While it may seem like creating the hottest Broadway musical in, well, forever, would leave you sitting pretty and unperturbed, that isn’t always true. In fact, Lin-Manuel Miranda’s cultural movement that is Hamilton has become so popular that the very idea of snatching up tickets to see it has become sort of a running joke. Those are the hottest tickets in town and people are doing crazy things to take advantage of that, including scalpers. There are always scalpers, but now they are making money off of Broadway and not just concerts and sporting events. You see, it’s 2016 and everything is a bit classier in the realm of scalping.
Lin-Manuel Miranda is flexing his newfound cultural muscle in an attempt to shore up this strange gap in legislation that exists, says RollingStone, and he’s doing so with the support of New York senator Chuck Schumer. They’ve teamed up to push for Better On-line Ticket Sales Act of 2016 (also known as The BOTS Act), which looks to add federal restrictions on purchasing online tickets.
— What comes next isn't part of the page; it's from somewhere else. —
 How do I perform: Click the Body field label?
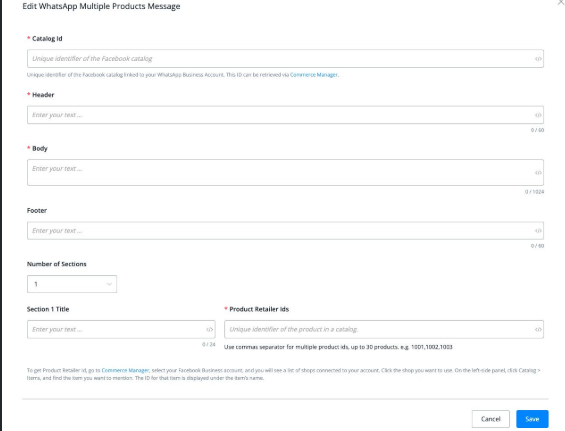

Ironically enough, the BOTS Act targets scalpers who enlist the aid of “bots” that quickly scoop up tickets when they go on sale to then turn around and sell them at an incredible mark-up. Schumer painted a rather desolate picture of what consumers face thanks to these scalpers.
“If the starting price for a ticket to Hamilton is $189, but the bots have been selling them from anywhere from $600 to $2,000 a ticket – just think how much money the people make.”
This isn’t the first time that Miranda has voiced his frustrations with scalpers, either, with him penning an op-ed in The New York Times earlier this year about how bots were killing Broadway. Their estimates are that over the span of 100 performances of Hamilton that scalpers walked away with over $15.5 million in profits.